Вся эта долгая или короткая кампания приводила к деморализации руководителей, порождала растерянность и недоумение, а с другой стороны, мобилизовала всякого рода клеветников и карьеристов. Концом был арест и гибель намеченной Сталиным жертвы. Излишне говорить, что эти действия мало напоминали действия невменяемого параноика.

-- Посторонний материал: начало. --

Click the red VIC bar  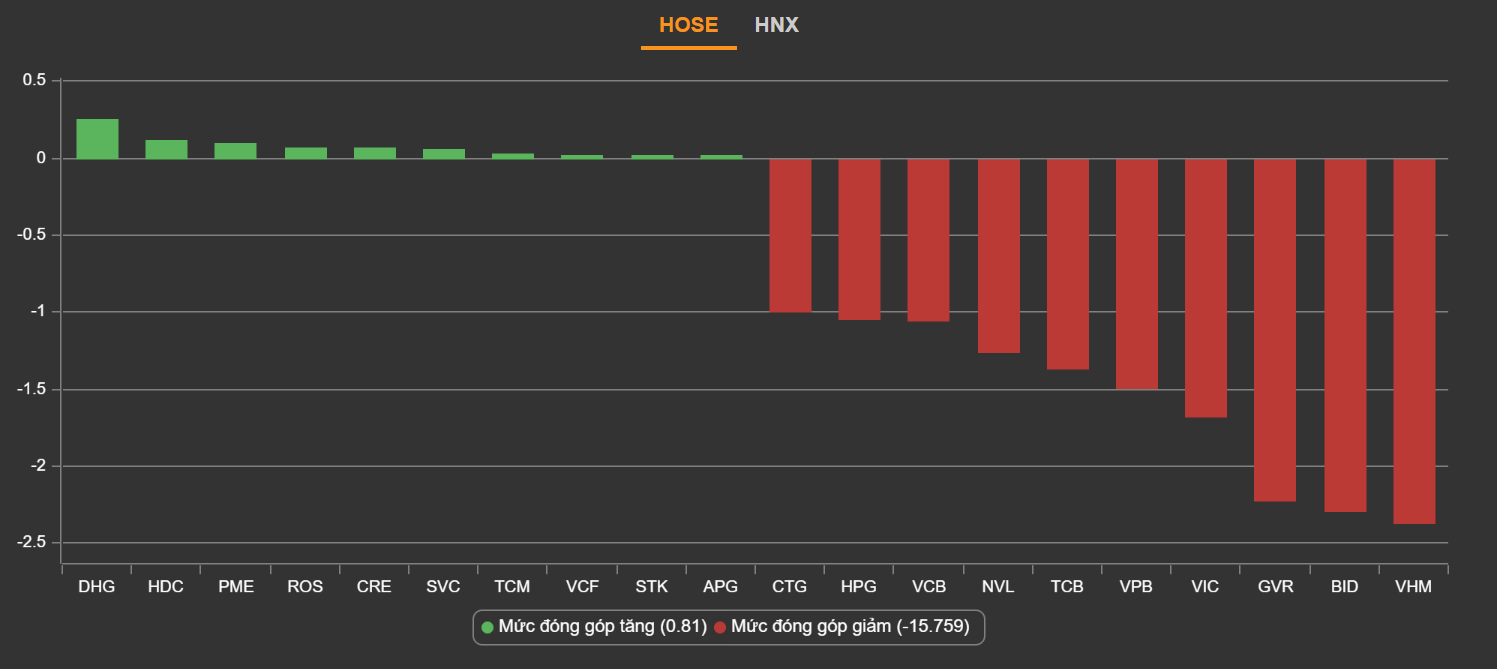[x=1205, y=287]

Показательно, что во многих случаях Сталин ограничивался вначале только смещением того или иного крупного деятеля партии, но не прибегал к аресту, хотя и располагал «компрометирующими» этого деятеля показаниями или доносами. Этот деятель перемещался на другую работу, иногда даже более ответственную. Сталин таким образом вырывал человека из привычного ему окружения. Были случаи, когда за короткий срок видный коммунист несколько раз переходил из одного обкома в другой, из одного наркомата в другой. Так, например, П. Дыбенко в 1937 году был освобожден от командования Приволжским военным округом и назначен командующим Ленинградским военным округом. Однако через несколько месяцев он был неожиданно назначен заместителем наркома лесной промышленности СССР и направлен в командировку на Урал. Здесь в апреле 1938 года Дыбенко был арестован [453] . Освобожденный от руководства на Украине С. Косиор был назначен заместителем Председателя Совнаркома СССР и переведен из Киева в Москву, а его ближайшие соратники по руководству партийной организацией Украины В. Чубарь и П. Постышев были направлены на партийную работу в Соликамск и Куйбышев. Не сразу после VII пленума ЦК ВЛКСМ был арестован и А. Косарев, уже объявленный «врагом народа». По свидетельству его жены Марии Викторовны, за Косаревым следили из-за каждого дерева на его даче, но вначале не трогали. Все это мало похоже на действия невменяемого человека.